WHAT YOU SHOULD DO: Reproduce the listing exactly, from its start through the line containing "[x=519, y=266]", including that line.

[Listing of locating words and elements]
_ _ _

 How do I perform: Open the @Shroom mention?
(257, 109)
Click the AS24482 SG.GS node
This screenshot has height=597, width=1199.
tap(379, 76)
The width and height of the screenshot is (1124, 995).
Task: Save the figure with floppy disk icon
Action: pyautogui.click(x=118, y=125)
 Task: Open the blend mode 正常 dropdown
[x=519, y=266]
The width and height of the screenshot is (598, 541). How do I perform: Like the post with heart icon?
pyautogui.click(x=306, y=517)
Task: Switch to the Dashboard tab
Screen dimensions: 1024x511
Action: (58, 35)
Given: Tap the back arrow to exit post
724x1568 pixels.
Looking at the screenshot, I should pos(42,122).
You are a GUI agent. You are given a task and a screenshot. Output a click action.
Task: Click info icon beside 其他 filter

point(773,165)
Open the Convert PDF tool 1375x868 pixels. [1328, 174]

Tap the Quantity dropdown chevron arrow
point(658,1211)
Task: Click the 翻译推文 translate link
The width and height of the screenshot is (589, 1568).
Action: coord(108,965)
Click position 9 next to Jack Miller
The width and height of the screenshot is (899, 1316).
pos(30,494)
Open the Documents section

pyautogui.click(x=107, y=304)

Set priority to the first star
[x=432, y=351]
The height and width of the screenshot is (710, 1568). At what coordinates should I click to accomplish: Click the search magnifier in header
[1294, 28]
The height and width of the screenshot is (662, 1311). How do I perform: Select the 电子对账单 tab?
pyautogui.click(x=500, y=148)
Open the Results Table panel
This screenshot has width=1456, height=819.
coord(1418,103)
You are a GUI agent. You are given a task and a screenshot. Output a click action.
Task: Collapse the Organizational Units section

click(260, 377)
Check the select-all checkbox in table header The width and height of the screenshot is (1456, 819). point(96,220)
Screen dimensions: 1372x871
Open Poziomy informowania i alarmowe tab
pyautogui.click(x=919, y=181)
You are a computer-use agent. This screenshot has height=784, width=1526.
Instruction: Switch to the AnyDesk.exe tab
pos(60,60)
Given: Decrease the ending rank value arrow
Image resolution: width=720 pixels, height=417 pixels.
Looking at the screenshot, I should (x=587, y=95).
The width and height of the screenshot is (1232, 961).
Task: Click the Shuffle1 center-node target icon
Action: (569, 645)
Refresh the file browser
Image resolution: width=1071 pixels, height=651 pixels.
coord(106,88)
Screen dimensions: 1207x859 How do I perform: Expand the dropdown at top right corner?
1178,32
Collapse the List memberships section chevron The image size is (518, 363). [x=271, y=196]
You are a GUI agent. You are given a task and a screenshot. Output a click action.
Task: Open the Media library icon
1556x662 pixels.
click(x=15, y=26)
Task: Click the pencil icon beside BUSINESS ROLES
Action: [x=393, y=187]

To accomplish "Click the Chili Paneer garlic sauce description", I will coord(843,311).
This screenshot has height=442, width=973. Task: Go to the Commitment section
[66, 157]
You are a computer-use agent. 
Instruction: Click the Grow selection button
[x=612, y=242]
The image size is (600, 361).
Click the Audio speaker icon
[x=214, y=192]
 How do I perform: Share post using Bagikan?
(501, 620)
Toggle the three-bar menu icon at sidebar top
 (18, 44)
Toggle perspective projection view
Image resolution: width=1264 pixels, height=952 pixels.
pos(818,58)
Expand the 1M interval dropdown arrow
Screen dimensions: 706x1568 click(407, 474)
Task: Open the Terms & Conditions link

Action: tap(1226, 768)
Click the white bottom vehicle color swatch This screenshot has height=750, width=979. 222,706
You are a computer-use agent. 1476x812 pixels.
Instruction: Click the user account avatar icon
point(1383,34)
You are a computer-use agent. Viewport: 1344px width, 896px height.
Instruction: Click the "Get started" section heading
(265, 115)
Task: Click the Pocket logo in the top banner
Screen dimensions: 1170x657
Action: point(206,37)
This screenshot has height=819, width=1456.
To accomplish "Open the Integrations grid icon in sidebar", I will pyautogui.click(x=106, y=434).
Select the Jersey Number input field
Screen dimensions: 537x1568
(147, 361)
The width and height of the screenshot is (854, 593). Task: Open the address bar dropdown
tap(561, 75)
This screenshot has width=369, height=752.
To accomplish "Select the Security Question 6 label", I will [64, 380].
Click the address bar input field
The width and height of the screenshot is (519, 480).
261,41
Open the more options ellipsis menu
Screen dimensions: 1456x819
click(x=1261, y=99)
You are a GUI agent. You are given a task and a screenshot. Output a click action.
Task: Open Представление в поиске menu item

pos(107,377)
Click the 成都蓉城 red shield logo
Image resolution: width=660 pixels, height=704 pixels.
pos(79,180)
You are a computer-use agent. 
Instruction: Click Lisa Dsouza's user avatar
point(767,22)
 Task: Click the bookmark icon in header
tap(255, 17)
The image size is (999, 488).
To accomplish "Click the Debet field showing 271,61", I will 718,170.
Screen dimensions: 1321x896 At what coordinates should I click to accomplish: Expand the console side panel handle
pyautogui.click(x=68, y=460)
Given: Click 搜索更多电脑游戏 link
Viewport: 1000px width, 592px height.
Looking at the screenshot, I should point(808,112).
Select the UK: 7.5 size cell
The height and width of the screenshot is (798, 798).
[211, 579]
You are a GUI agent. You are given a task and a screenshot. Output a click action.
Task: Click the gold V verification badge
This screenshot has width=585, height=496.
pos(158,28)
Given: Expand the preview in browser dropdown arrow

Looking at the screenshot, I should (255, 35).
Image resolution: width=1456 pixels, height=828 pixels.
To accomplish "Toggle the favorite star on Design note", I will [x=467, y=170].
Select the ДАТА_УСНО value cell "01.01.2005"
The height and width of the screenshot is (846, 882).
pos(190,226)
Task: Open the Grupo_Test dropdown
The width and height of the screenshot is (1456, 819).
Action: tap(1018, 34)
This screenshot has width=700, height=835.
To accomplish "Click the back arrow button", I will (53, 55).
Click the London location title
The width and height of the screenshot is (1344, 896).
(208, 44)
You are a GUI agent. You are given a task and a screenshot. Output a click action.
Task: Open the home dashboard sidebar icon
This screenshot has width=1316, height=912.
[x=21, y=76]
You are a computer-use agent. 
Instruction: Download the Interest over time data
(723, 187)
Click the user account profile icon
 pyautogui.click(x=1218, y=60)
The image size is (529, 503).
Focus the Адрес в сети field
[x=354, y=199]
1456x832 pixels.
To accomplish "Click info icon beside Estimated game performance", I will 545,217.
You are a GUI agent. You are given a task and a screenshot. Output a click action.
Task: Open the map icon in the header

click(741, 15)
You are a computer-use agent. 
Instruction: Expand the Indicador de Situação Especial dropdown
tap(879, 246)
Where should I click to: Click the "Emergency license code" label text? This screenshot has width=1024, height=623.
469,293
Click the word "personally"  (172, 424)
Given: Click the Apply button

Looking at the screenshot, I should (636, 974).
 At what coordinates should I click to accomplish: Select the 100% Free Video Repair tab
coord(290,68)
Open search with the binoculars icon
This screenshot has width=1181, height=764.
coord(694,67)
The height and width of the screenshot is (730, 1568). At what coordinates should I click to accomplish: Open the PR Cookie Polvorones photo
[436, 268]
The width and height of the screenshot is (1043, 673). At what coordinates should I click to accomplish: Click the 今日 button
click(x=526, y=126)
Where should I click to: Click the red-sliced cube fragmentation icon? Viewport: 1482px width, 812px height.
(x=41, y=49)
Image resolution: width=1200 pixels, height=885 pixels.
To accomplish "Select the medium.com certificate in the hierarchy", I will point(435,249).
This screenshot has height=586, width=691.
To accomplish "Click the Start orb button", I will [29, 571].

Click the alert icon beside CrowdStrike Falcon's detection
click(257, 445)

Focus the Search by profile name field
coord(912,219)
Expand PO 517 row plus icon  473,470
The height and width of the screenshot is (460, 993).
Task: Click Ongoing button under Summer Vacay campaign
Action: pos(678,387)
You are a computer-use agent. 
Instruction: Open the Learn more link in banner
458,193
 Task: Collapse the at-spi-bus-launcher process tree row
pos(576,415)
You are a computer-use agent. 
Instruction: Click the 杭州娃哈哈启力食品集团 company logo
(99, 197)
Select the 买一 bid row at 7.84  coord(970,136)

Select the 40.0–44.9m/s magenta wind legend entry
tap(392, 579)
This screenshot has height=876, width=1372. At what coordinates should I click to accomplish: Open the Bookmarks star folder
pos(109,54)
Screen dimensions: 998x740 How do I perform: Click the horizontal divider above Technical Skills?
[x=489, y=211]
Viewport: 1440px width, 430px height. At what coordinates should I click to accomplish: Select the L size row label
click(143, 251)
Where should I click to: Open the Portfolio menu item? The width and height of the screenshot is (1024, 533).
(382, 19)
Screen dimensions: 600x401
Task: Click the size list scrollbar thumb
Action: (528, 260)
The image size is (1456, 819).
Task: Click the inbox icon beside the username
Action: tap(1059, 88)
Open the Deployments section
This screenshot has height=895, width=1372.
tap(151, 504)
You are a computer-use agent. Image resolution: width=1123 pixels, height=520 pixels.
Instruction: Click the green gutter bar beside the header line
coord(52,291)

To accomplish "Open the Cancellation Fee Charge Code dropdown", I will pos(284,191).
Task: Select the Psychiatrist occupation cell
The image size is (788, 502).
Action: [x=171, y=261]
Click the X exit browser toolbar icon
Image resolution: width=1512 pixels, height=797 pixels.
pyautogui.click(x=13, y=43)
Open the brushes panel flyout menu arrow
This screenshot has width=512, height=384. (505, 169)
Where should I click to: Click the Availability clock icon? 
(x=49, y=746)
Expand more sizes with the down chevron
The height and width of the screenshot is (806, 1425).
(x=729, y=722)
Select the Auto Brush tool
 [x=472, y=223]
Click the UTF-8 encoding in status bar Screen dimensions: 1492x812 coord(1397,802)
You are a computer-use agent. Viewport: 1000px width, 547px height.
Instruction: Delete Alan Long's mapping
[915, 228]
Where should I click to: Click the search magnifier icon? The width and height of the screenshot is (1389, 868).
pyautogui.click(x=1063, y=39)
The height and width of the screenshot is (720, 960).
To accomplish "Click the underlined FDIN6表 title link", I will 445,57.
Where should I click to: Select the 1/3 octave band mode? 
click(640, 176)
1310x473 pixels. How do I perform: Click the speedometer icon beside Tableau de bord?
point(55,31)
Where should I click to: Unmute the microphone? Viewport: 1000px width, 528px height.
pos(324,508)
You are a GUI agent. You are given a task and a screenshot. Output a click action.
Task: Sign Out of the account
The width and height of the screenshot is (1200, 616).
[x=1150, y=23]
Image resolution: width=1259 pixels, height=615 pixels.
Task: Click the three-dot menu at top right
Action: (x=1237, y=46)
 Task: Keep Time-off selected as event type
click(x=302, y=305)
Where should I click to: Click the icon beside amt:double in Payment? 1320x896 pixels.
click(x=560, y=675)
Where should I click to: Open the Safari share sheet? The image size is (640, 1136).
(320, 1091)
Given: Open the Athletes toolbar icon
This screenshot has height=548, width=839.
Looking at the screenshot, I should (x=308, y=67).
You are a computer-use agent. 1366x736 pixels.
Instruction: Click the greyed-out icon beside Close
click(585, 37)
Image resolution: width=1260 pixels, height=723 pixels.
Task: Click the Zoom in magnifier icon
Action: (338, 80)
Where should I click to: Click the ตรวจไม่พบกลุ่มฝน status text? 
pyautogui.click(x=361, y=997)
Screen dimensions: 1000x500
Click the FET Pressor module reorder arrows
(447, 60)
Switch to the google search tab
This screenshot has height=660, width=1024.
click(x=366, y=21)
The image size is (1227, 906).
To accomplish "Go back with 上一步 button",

_ _ _

EXERCISE ANSWER:
 How do I perform: Open the @Shroom mention?
(257, 109)
Click the AS24482 SG.GS node
This screenshot has height=597, width=1199.
tap(379, 76)
The width and height of the screenshot is (1124, 995).
Task: Save the figure with floppy disk icon
Action: pyautogui.click(x=118, y=125)
 Task: Open the blend mode 正常 dropdown
[x=519, y=266]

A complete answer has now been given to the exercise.